Legislation Promotes New Technology Through Federal Healthcare Plans
May 23 2007
U.S. Senators Tom Carper (D-Del.) and George Voinovich (R-Ohio) today introduced legislation to jump start use of electronic personal health records within the health care industry in an effort to improve health care services and reduce medical errors.
The Federal Employees Electronic Personal Health Records Act of 2007 requires all 150-plus insurance carriers that contract with the Federal Employees Health Benefits Program (FEHBP) to make electronic health records available to all its federal participants. The legislation is designed to help health care providers, consumers and insurance companies become accustomed to using electronic personal health records which have been proven to save time and money and reduce unnecessary errors.

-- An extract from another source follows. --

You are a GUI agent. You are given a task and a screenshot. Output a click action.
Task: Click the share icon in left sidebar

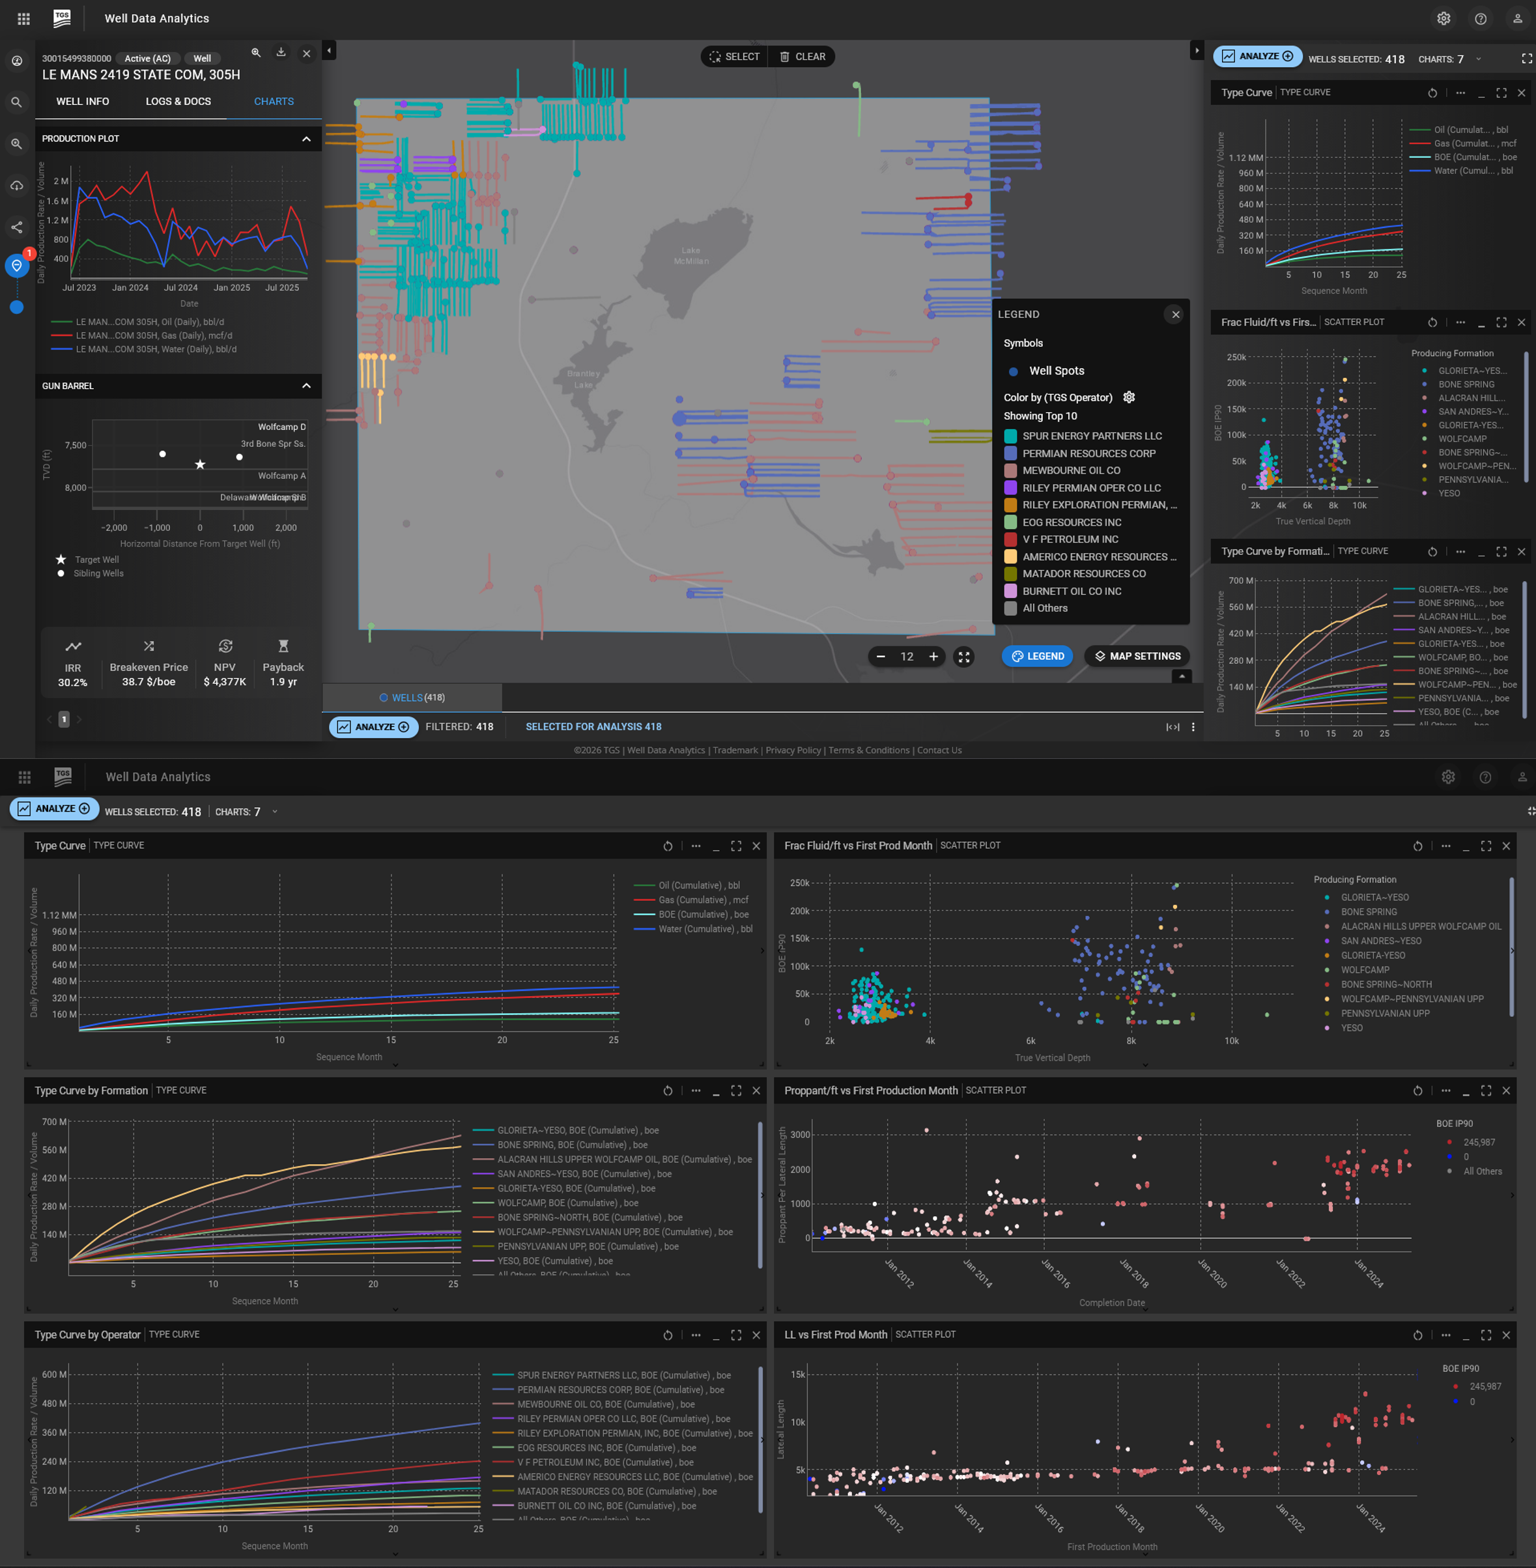[17, 227]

Backed by technology and healthcare groups, the Carper-Voinovich legislation would give the eight million FEHBP enrollees access to their electronic health records to keep track of vital medial information including family history and prescription medications.
"Electronic personal health records would provide federal employees with a tool to better access and control their own health information, keeping track of such medical information as medications, allergies and immunization records," Sen. Carper said. "Health care providers will have the most up-to-date and accurate health information when making clinical decisions for their patients so efficiency and safety improve by eliminating costs for unwarranted tests, procedures or conflicting medications."
"Access to quality health care is one of the greatest domestic challenges facing our nation," Sen. Voinovich said. "More transparency in the health care industry, including medical records transparency, will allow us to improve the quality of care and more wisely spend our health care dollars. This legislation will improve the health care profession and help ensure that patients get the best and most timely care possible. It is about working harder and smarter while doing more with less."
Beneficiaries would also have the ability to share their records with their health care providers, ensuring that everyone involved in a patient's care has the most up-to-date and accurate health information when making clinical decisions. In an emergency, enrollees would be able to grant others access to their electronic health records as well.
Unfortunately, while some health care providers are adopting new health information technology, many others are reluctant to do so because of high costs and a lack of uniformity among services.
"The fact is, health care providers who have started using health information technology - including the Veterans Administration - have seen better, more efficient patient care," Sen. Carper said. "Sen. Voinovich and I agree that it is time to expand the use of electronic personal health records."
The bill helps ensure the privacy and security of an enrollee's electronic personal health record by: • Requiring enrollees to authenticate their identities when accessing their electronic personal health record; • Ensuring enrollees can share sections of their electronic personal health record with healthcare providers without exposing their entire health history; • Creating an audit trail that lists the identity of every individual who accesses an electronic personal health record; and • Allowing enrollees to opt-out of the initiative by choosing not to set-up an electronic personal health record. The Carper-Voinovich bill is backed by many technology and healthcare groups including the American Health Information Association (AHIMA), and by companies such as IBM.